If you don’t have anyone who can authorize you on their account, start with either a secured card or a low limit gas card, which will prevent you from racking up any big balances you can’t pay back.

Keep credit utilization low

It is a complete myth that in order to build credit you need to "buy big" with credit. For the biggest impact on your credit score, aim for less than 30% of your total balance. This is called ‘credit utilization’ and keeping it at 30%, or below, is considered best practice for building a good score. For example, if you have a $1,000 limit, you’ll want to keep the card at $300 or below in utilization.

The best way to build credit while keeping usage low is to put low dollar, recurring subscriptions (think Netflix) on your cards and pay them off in full each month.

Acquire a mix of products over time

This is why building credit can take months, because your personal mix of credit products gets factored into your score, and it can take time to build up enough credit to qualify for more than one product.

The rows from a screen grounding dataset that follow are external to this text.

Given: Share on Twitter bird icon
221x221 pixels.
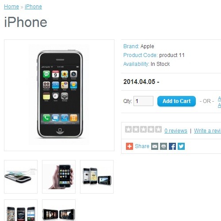Looking at the screenshot, I should click(x=181, y=146).
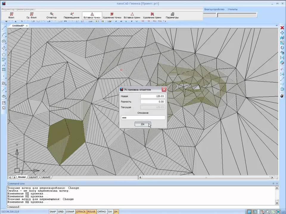
Task: Activate the Перемещение move tool
Action: tap(72, 15)
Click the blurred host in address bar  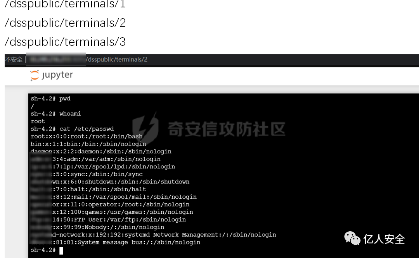click(x=56, y=59)
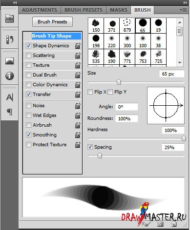Select the 198 brush tip thumbnail

[x=96, y=41]
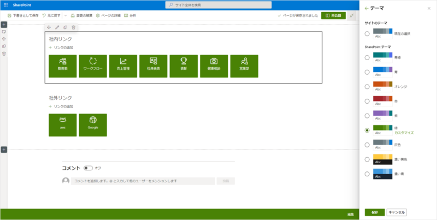Open the ワークフロー quick link tile
Screen dimensions: 437x220
(92, 65)
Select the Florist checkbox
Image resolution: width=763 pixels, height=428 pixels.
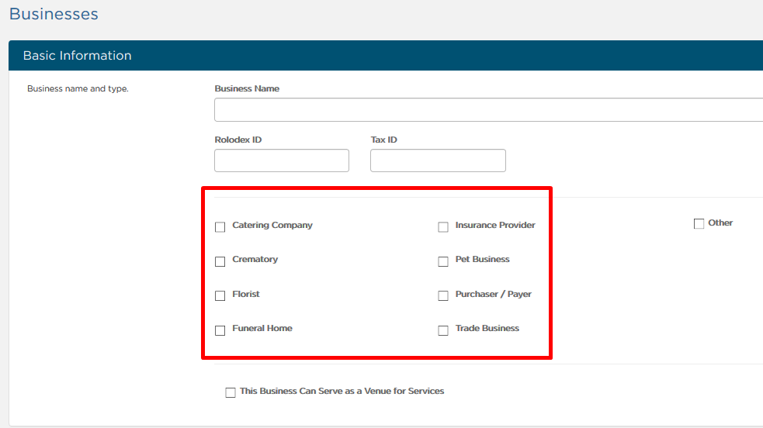pyautogui.click(x=220, y=295)
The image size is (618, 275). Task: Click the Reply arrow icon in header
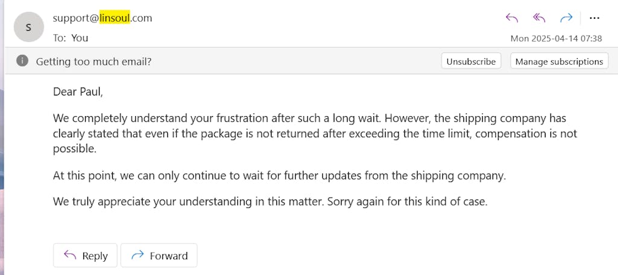(x=512, y=18)
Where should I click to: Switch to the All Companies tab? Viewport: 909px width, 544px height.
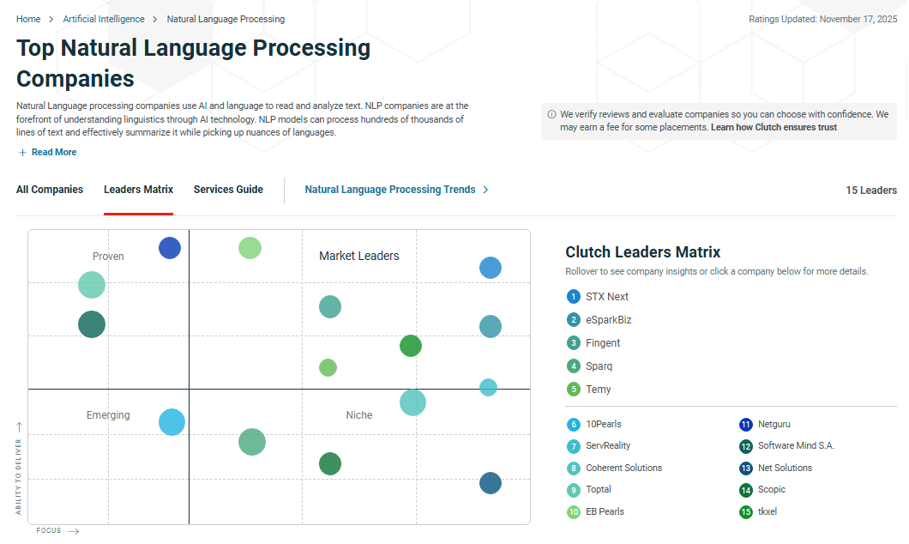[50, 190]
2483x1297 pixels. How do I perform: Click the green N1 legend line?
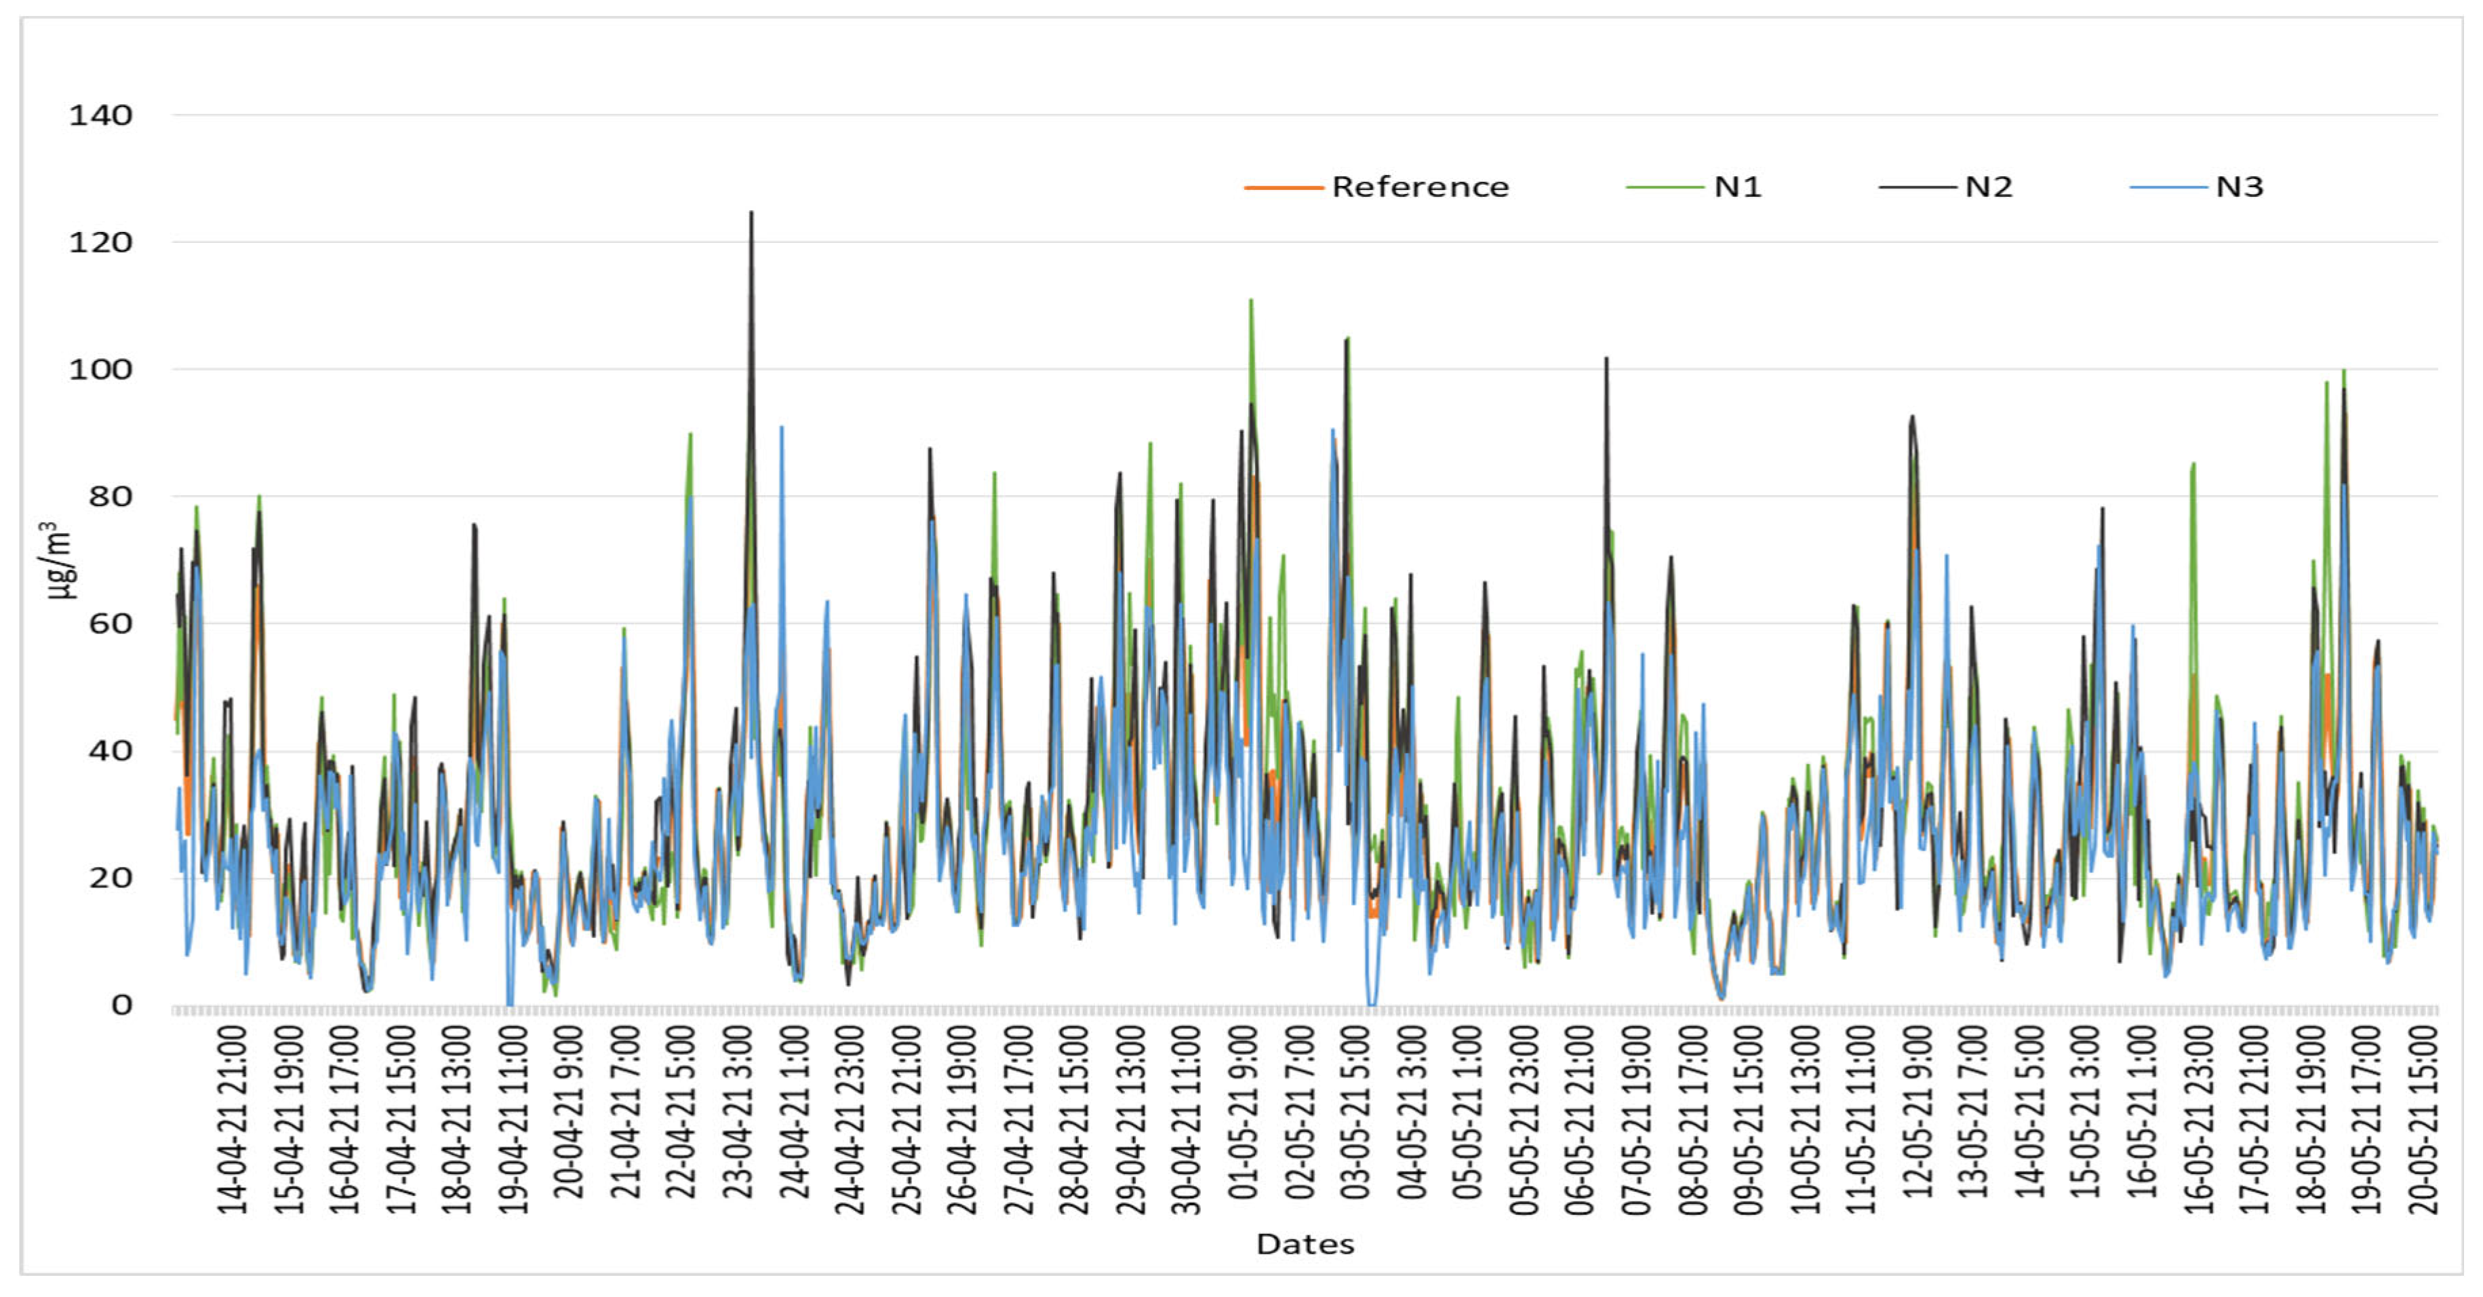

If you’ve got loans -- for your car or student loans -- those count into your mix.

Set up autopay

On-time payments are also reflected in your score; be sure to set your credit card payments to ‘auto’ so you never miss a month and find the mistake reflected in your short credit history. When building credit you cannot be too careful because you don’t have the length of history to cover up any accidents.

Building credit from scratch sounds intimidating, but it actually isn't. Building credit in a healthy way is easy and painless if you’re willing to be patient and -- most importantly -- use credit responsibly.